When you say “I’m mad because the other person stole my chocolate bar.” That’s not completely true. You’re mad because you wanted the chocolate bar later and you don’t have it anymore. The justification of the emotion is the other person stealing it, which is why you want to tell the story of the other person stealing your chocolate bar. That’s the story of blame. We can’t go there because it puts control outside of us. It doesn’t allow us to take responsibility for how we feel.
When we take responsibility for how we feel by removing the other person and the experience and simply saying, “I’m mad because I don’t have a chocolate bar for later.” it gives us full control over ourselves. That’s what we want all the time, no matter what the experience is.
The illusion of reality is that our emotion is contingent on experience; the two somehow go together. The emotion is actually a response to your interpretation of your experience, not to the experience itself. What I’m encouraging you to do is begin separating the two so that you can see them both clearly.
The arguments come when the experience seems more profound, bigger, or more important. Then you want to argue that you’re mad at the other person for what they did or said. You want to hold onto the story. You no longer want to separate it because you take it more personally.
Because the ego got in there. The ego took it on as part of itself. The ego naturally defends you and so it will also defend that story when it’s taken on. The ego isn’t doing anything wrong here, it just means you have to understand what the ego is doing and then be willing to override the story of the ego. That brings up a whole new set of emotions.
Now there is fear that we’re opening ourselves up to more pain. Then the argument becomes that you might as well just leave the chocolate bar on the table for anybody to take. What’s the point of trying to protect the chocolate bar in the first place?
Fear makes you interpret the story in a way that’s more black and white; it’s all or nothing. I either put the GPS tracker on there or I just leave the chocolate bar out for anybody to grab. Suddenly there is no middle ground. That’s the story of fear. It makes you want to justify the GPS tracker. It makes you further justify the story of blame that you’re telling. It makes you want to defend yourself. The more profound this story is in your life, the harder it is to let go of this story.
Do you see how quickly the story gets bigger? Do you see how easy it is for the ego to get in there and start defending you?
When you manage the experience within yourself from the moment it happens, you prevent all of this. It all stops. You essentially break the wheel that I talked about earlier. The emotion no longer justifies the interpretation of experience and the interpretation of the experience no longer justifies the emotion. We’ve contained the experience and we can manage the emotion.
We no longer need to argue to hold onto the story because we understand that we’re not opening ourselves up to more pain. What we’re learning to do is understand experience in such a way that it doesn’t have to hurt so much. All these stories we tell cause us a lot of pain that really isn’t in the experience, it’s only in the interpretation of it.
Where can you start to do this for yourself? Where can you start unwind your emotions from your experience? Where are the places in your life where the basis of the interpretation is correct, but your emotions messed with it and got in the way? Can you begin to sort some of those out?

◆ What is being asked:
In the text on emotion and blame, what is an emotion actually a response to? The material has no connection to the text on emotion and blame.

◆ Dataset excerpts:
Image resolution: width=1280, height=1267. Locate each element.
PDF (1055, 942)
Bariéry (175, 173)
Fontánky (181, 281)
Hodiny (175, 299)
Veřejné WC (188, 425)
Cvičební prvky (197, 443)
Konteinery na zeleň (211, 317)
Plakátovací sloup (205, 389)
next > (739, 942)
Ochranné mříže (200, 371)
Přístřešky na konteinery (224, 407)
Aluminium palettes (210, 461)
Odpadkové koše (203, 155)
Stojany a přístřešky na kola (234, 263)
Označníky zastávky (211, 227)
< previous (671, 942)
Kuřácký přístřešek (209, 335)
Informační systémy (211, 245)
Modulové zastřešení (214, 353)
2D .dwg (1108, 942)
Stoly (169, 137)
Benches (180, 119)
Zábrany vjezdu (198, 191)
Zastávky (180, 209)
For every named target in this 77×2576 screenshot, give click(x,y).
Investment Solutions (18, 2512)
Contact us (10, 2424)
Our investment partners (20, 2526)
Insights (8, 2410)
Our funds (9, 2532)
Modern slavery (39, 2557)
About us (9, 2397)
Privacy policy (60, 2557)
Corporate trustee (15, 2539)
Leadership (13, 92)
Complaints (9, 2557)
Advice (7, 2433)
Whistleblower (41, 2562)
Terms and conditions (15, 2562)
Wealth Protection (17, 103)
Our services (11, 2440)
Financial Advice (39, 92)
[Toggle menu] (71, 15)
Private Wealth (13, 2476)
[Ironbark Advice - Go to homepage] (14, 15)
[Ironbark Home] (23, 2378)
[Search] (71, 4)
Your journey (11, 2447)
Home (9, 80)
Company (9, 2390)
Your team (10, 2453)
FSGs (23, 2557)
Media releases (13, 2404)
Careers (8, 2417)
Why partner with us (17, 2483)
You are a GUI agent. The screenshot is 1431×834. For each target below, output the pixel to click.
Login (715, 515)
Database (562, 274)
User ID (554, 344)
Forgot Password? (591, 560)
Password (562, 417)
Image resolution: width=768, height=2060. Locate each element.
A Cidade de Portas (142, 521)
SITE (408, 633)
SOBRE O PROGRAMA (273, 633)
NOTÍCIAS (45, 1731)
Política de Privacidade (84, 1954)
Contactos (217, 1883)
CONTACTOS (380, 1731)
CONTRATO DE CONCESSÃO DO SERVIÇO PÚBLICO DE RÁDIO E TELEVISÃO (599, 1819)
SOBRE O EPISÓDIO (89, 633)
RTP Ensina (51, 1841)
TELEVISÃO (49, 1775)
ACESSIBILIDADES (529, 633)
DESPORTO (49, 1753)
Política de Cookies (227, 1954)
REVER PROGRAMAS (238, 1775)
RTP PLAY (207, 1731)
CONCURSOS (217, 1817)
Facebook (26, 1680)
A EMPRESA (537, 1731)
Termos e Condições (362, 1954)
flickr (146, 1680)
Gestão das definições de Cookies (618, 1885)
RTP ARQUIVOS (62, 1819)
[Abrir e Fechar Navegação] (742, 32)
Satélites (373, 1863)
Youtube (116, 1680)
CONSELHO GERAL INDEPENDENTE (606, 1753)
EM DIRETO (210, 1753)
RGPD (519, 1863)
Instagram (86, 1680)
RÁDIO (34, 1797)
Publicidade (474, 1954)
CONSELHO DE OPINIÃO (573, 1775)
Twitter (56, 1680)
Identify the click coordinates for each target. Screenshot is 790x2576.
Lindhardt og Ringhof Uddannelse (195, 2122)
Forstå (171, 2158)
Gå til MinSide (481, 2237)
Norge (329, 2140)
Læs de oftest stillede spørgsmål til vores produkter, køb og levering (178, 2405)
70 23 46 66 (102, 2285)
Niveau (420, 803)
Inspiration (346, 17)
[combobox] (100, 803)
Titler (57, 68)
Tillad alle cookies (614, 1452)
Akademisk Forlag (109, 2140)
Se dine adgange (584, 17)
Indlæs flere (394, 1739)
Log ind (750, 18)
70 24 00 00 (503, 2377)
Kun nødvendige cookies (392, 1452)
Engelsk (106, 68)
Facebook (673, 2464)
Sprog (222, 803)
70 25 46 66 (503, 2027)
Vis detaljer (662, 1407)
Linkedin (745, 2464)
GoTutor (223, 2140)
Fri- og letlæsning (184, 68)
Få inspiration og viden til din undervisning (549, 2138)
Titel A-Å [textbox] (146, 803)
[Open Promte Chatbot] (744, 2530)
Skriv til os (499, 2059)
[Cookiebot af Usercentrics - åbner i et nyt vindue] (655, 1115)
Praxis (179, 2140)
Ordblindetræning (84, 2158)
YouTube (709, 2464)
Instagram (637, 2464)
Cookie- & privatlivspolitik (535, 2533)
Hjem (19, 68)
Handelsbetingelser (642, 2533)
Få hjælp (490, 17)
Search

◆ Full solution:
An emotion is a response to your interpretation of your experience, not to the experience itself.